1° Bij de dieren de eigengebouwde woning, meestal tot beschutting van de opgroeiende jongen. Goedgebouwde n. treft men aan bij vsch. zoogdieren, zooals bij het eekhoorntje, de spitsmuizen, enz.
Algemeen echter treft men nestbouw aan bij de vogels, ofschoon ook hier de zorg, welke aan het bouwen van het n. besteed wordt, zeer verschillend is. Sommige vogels, o.a. de scholekster en de nachtzwaluw, maken in het geheel geen n., maar graven slechts een kuiltje in den bodem, waarin de eieren worden gelegd.
Andere vogels, zooals kievit, watersnip, leeuwerik e.a., brengen wat grassprietjes en plantenworteltjes bijeen, of er wordt, zooals bij de musch, veel en allerlei materiaal aangesleept, waarmede een slordig n. in elkaar wordt gezet. Vele vogels echter maken een zeer kunstig n.

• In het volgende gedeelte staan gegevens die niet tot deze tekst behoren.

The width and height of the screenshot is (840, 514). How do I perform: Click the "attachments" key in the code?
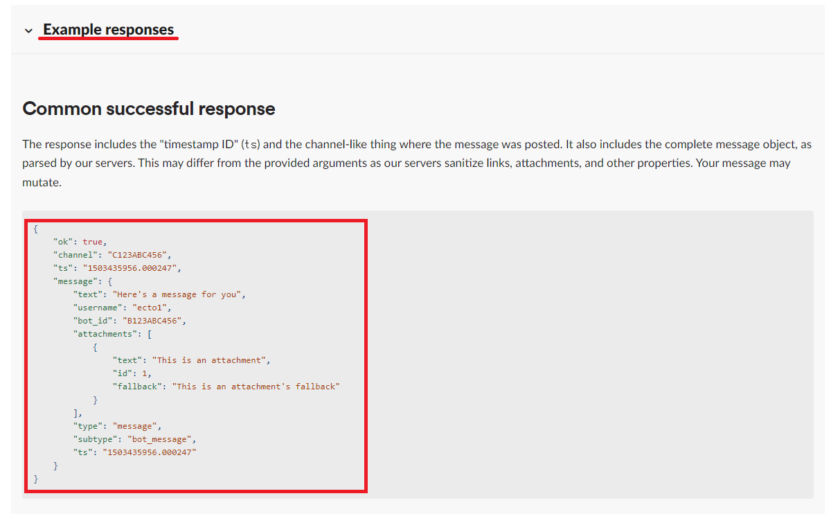pos(106,333)
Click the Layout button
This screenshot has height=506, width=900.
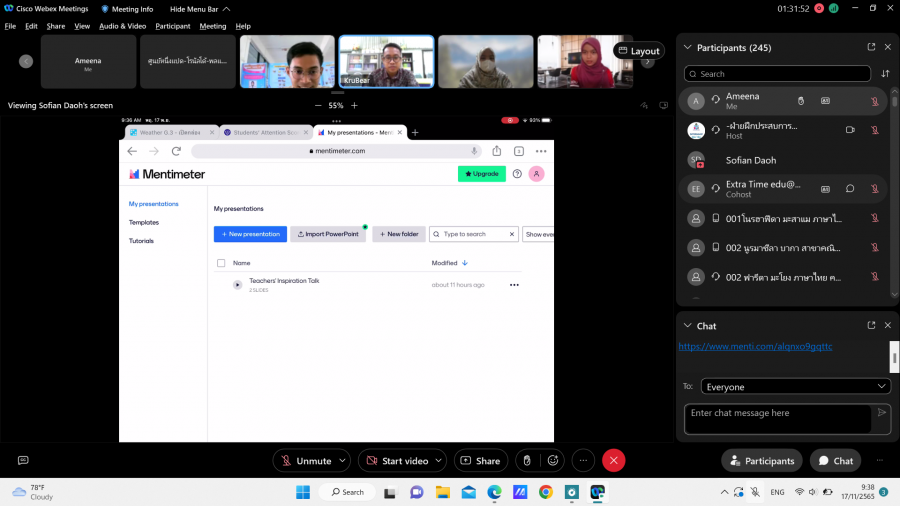(638, 51)
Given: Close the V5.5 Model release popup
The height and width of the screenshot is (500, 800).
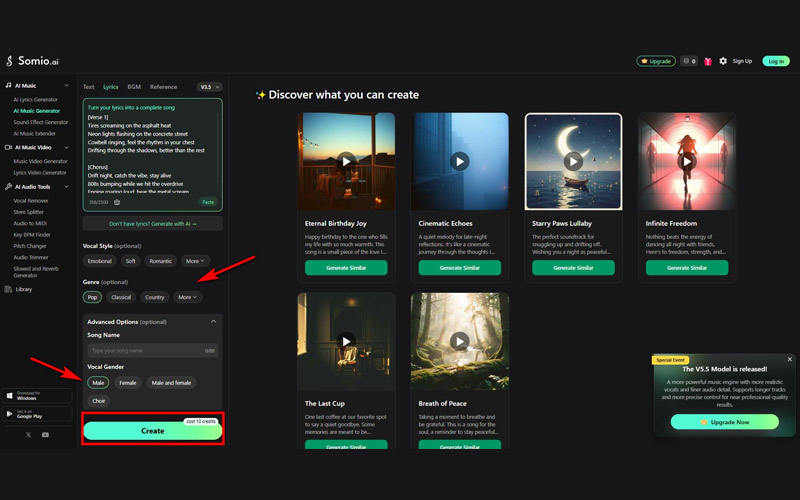Looking at the screenshot, I should click(789, 359).
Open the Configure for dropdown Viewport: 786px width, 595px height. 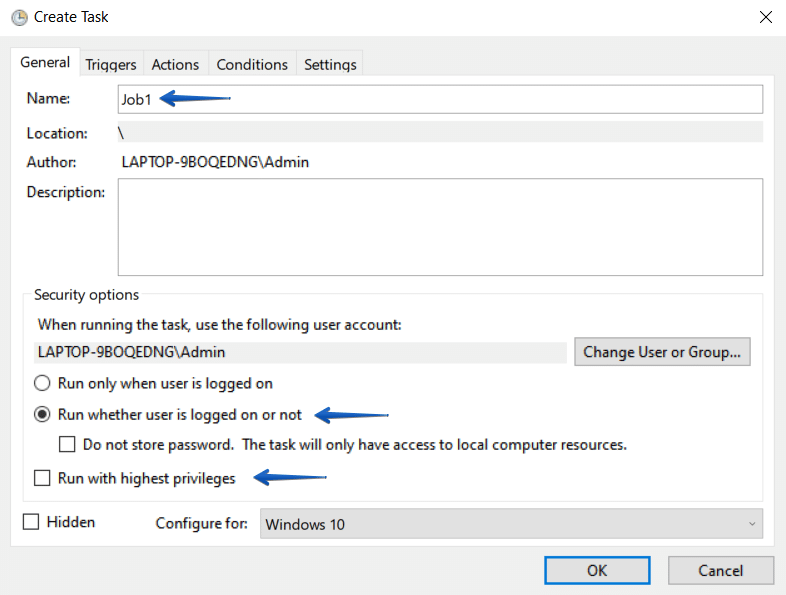511,524
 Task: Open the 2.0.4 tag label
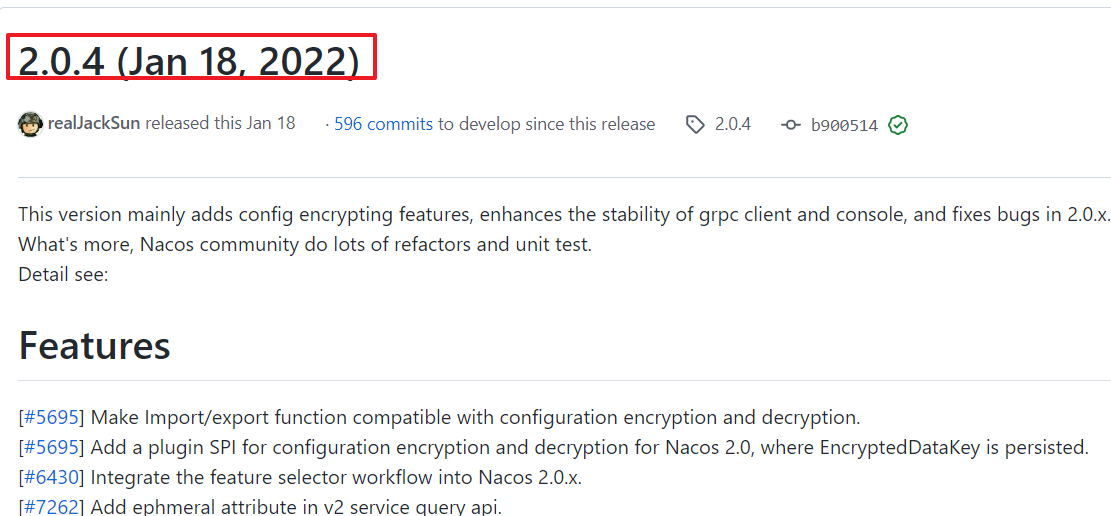[x=732, y=124]
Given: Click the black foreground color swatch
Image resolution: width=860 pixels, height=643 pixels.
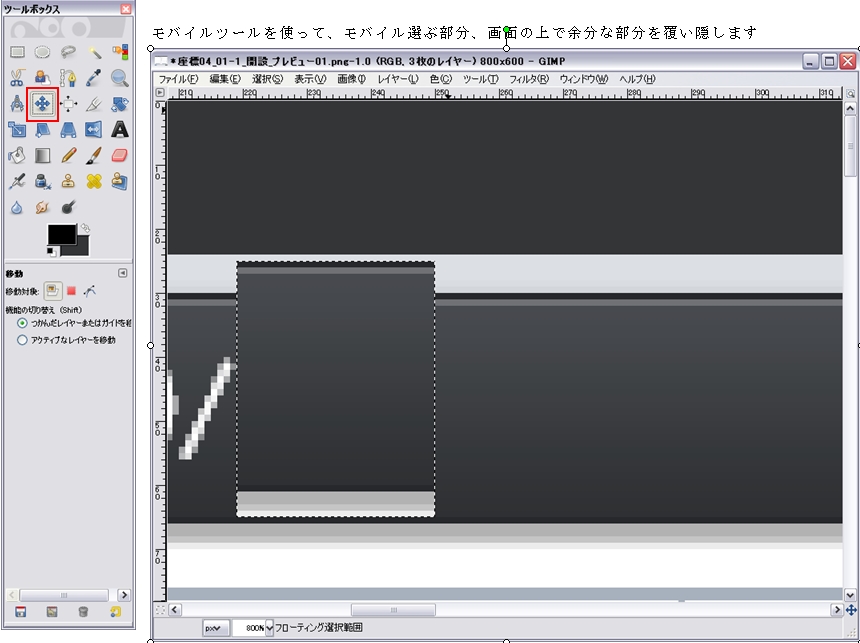Looking at the screenshot, I should [x=62, y=234].
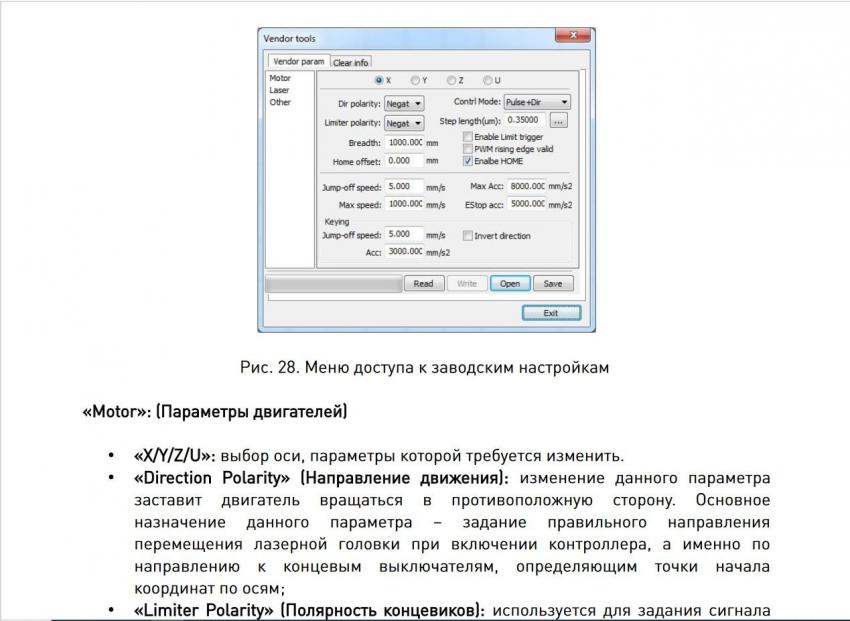Open the Step length browse dialog via ellipsis button

[558, 121]
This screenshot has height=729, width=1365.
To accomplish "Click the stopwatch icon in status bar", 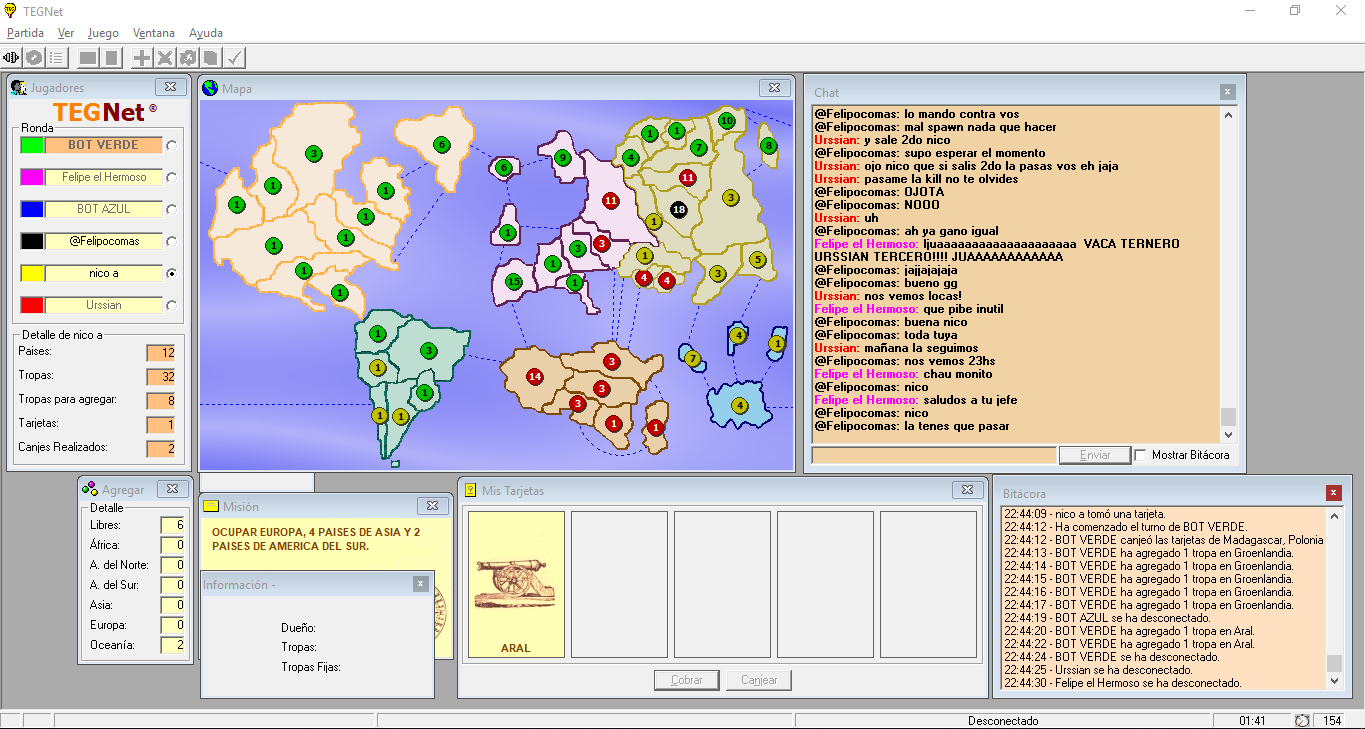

Bekend zijn de halfbolvormige vinkennestjes, geplaatst op de dikke takken van boomen. Van buiten zijn deze nestjes bekleed met korstmossen, welke met de omgeving overeenstemmen, van binnen gevoerd met zacht materiaal als schapenwol, veertjes en zaadpluis, die weer bedekt worden door paardenhaar en wortelvezeltjes.
Nog kunstiger zijn de bijna kogelronde n. van de goudhaantjes, vervaardigd uit loof- en korstmossen en bovenaan voorzien van een vliegopening. Een dergelijk, meer eirond, n. bezit ook het winterkoninkje, dat behalve een broednest nog meerdere speelnesten bouwt.
Merkwaardig gebouwde n. treft men nog aan bij exotische vogels, zooals bij de snijdervogels, die met behulp van hun snavel bladeren met plantenvezels tot een zak aan elkander naaien, waarbinnen dan het nestje wordt gebouwd. De salanganen maken eetbare vogelnestjes uit slijm, dat aan de buitenlucht spoedig verhardt.
Ook bij visschen komt nestbouw voor, zooals bij het stekelbaarsje, dat een kogelrond n. met twee zijopeningen bouwt.
Bij de ongewervelde dieren treft men n. aan bij vsch. insecten, spinnen en duizendpooten.
Gemeenschappelijke n. bouwen de termieten, mieren, bijen en wespen. De leer over n. noemt men kaliologie.L. Willems.
2° (Krijgsk.) Mitrailleur- of geweernest is een stukje loopgraaf, waarin schuilnissen (schuilplaatsen) en c.q. een goedgemaskeerde mitrailleuropstelling, als gevechtsopstelling van mitrailleur- of geweergroep. Soms slechts opstelling voor mitrailleur en bediening.